Plymouth Housing’s service model focuses on building strong relationships between residents and service workers. Each resident is paired with a case manager who stays with them even as their service needs change over time. This personal relationship, says Quinn, is important for a population that tends to distrust institutions. To further encourage long-term and stable relationships between residents and providers, Plymouth Housing strives to keep caseloads low for staff to reduce the burnout and turnover that are common in what can be a difficult line of work.
Case managers work with residents to create a service plan based on the goals of each resident. Services typically include medical or behavioral supports, including substance use treatment. For some residents, learning to avoid damaging behavior is a positive step forward. Plymouth Housing believes in a harm reduction approach and offers clean drug-use equipment to residents dealing with addiction while they consider options to help reduce their drug use or access recovery resources.

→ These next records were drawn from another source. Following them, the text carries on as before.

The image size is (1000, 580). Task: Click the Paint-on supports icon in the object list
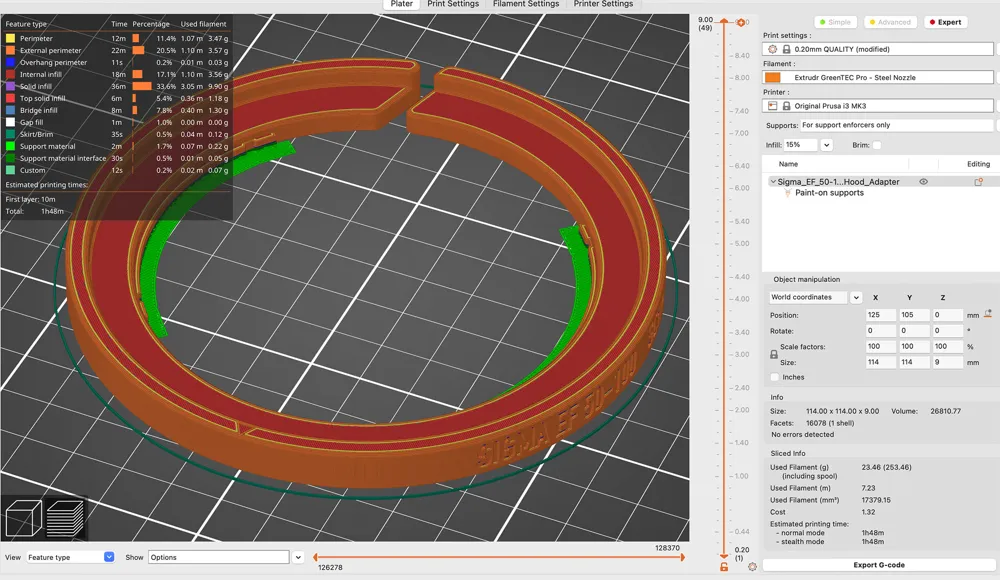pyautogui.click(x=788, y=193)
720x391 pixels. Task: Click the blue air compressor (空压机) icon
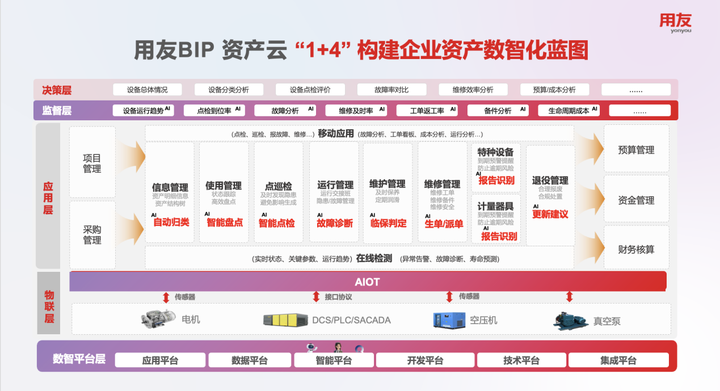tap(449, 320)
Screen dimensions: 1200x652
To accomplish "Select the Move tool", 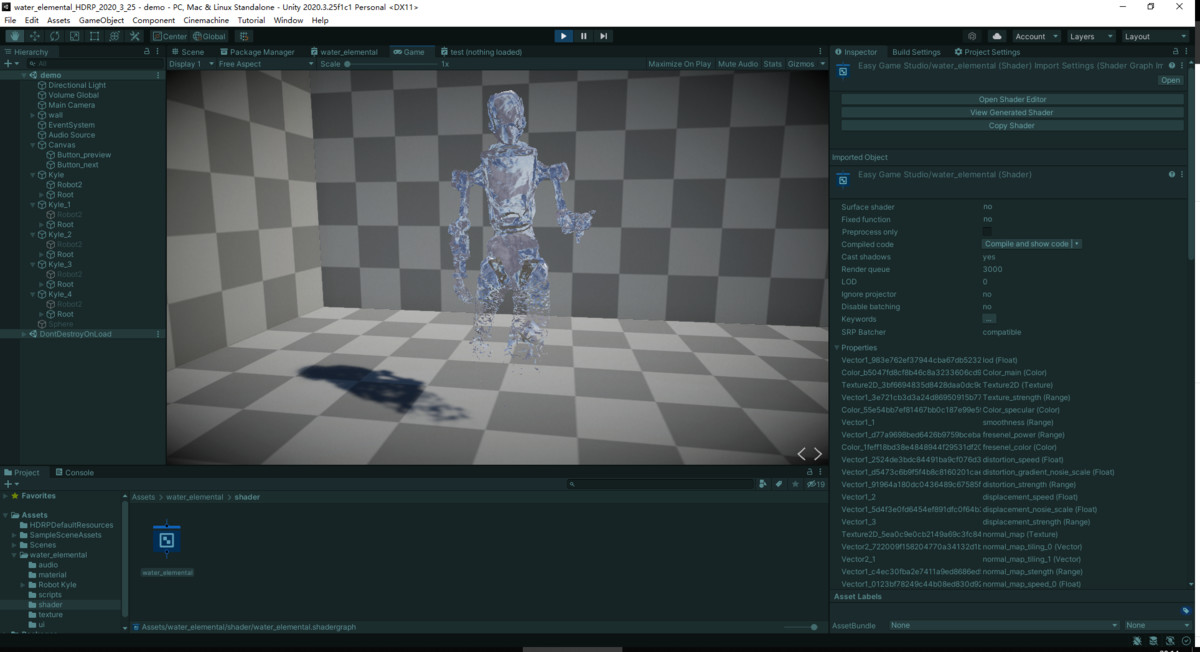I will (33, 36).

Many residents set goals to help them become self-sufficiently housed, such as improving their incomes or money management knowledge. Plymouth Housing’s staff include an assistant to help residents complete their chores and maintain their apartments, skills many residents have struggled with in the past. Quinn also describes goals that, on the surface, appear unrelated to housing and include exercising, making friends, or finding ways to help the community. Additional services include counseling for veterans, working toward family reunification, and hospice care.

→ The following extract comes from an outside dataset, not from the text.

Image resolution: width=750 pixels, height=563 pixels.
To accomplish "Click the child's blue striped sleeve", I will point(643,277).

Centering Resident Success
As part of its commitment to advancing the understanding of best practices in the field of homelessness housing and services, Plymouth Housing invites researchers to study its programs and outcomes. Researchers have found benefits to Plymouth Housing’s focus on staff development and engagement; validated the cost savings to public services of a Housing First approach; and supported Plymouth Housing’s practice of centering resident voices, especially in trauma-informed care.
For some residents at Plymouth on First Hill, access to housing and services is already enabling movement to less costly, less service-intensive housing. Quinn says that five residents from Plymouth on First Hill have qualified to live in permanent housing with fewer services. Plymouth Housing Group is currently constructing a 365-unit affordable and supportive housing development in partnership with Bellweather Housing. This will add to Plymouth Housing Group’s 18 existing buildings in the Seattle area, which collectively house more than 1,000 people at various service levels. This capacity means that Plymouth Housing can offer Plymouth on First Hill residents institutional continuity, easing the transition to greater independence and opening up space at Plymouth on First Hill for others needing intensive support.